----- ENTRIES SHOWN -----

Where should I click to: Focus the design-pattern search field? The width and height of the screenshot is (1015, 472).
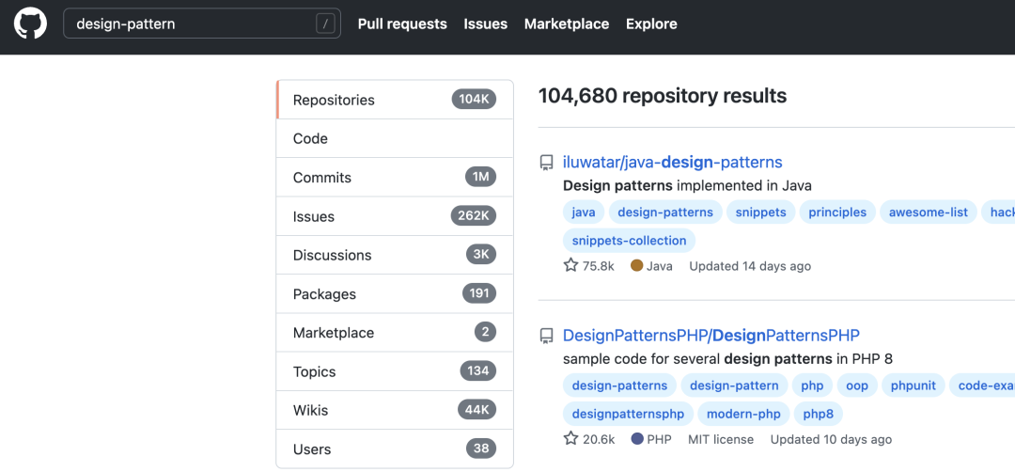[x=188, y=24]
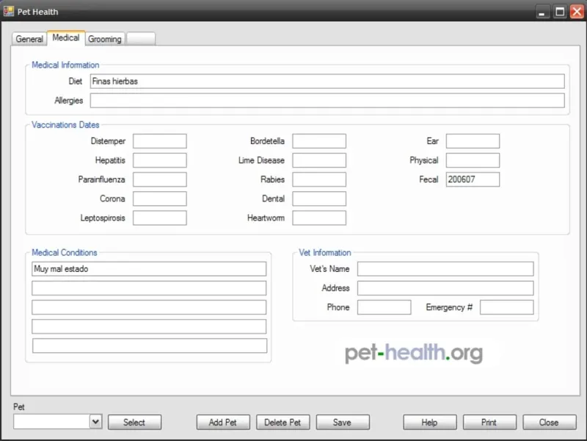
Task: Click the Close button at bottom right
Action: 549,422
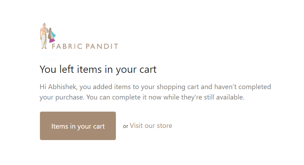The width and height of the screenshot is (304, 165).
Task: Follow the Visit our store link
Action: click(151, 126)
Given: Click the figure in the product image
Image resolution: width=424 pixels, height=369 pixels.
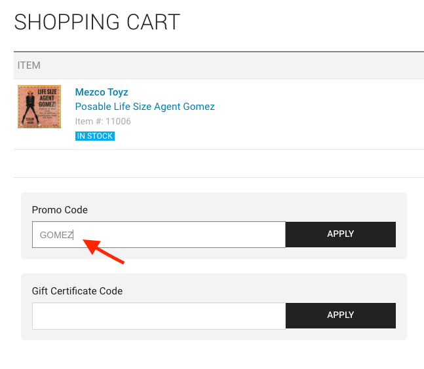Looking at the screenshot, I should 30,107.
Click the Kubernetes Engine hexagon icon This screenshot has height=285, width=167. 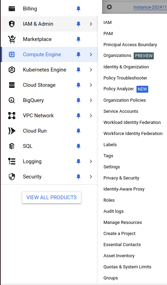[x=12, y=70]
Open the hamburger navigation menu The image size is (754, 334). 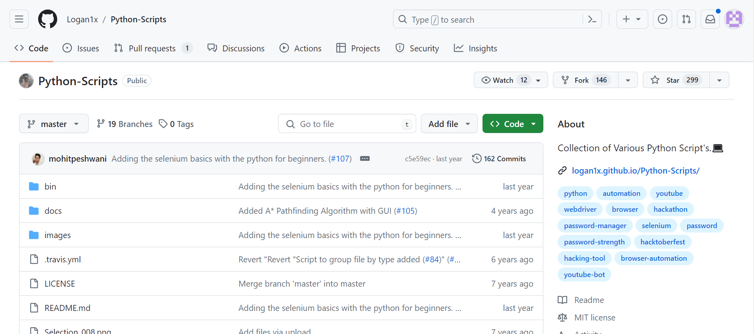(x=19, y=19)
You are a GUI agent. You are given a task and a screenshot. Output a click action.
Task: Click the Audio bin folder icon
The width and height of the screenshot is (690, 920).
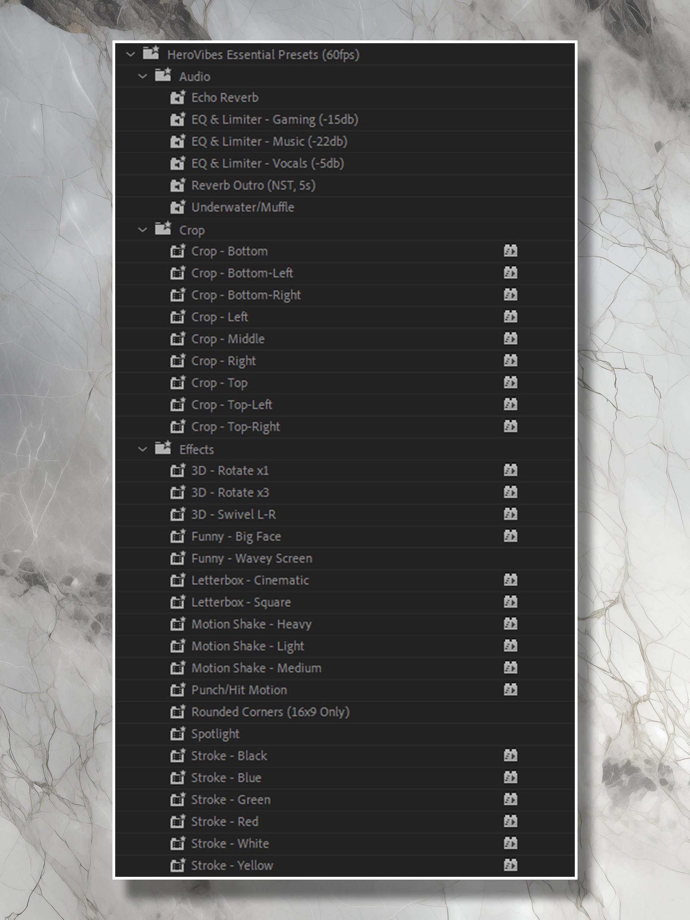tap(163, 75)
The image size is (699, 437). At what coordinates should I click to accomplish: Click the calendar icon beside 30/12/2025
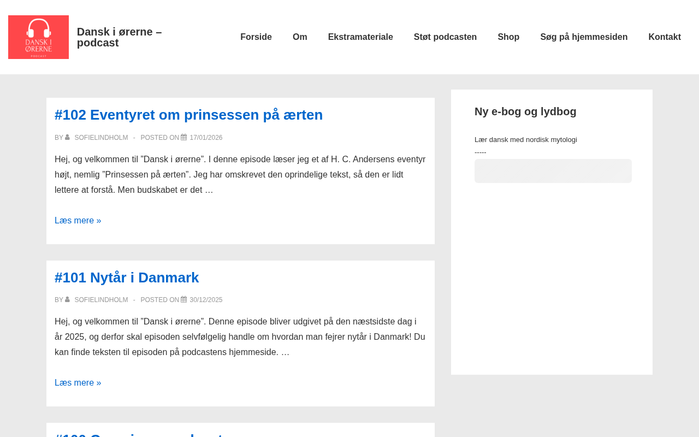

-----

TASK STATEMENT ::
Word for word, give again the lines from the line holding "Task: Click the Audio bin folder icon" through the last line of the material, both included; pictures are not part of the copy.

OUTPUT BELOW ::
Task: Click the Audio bin folder icon
The width and height of the screenshot is (690, 920).
tap(163, 75)
The image size is (699, 437). At what coordinates should I click to accomplish: Click the calendar icon beside 30/12/2025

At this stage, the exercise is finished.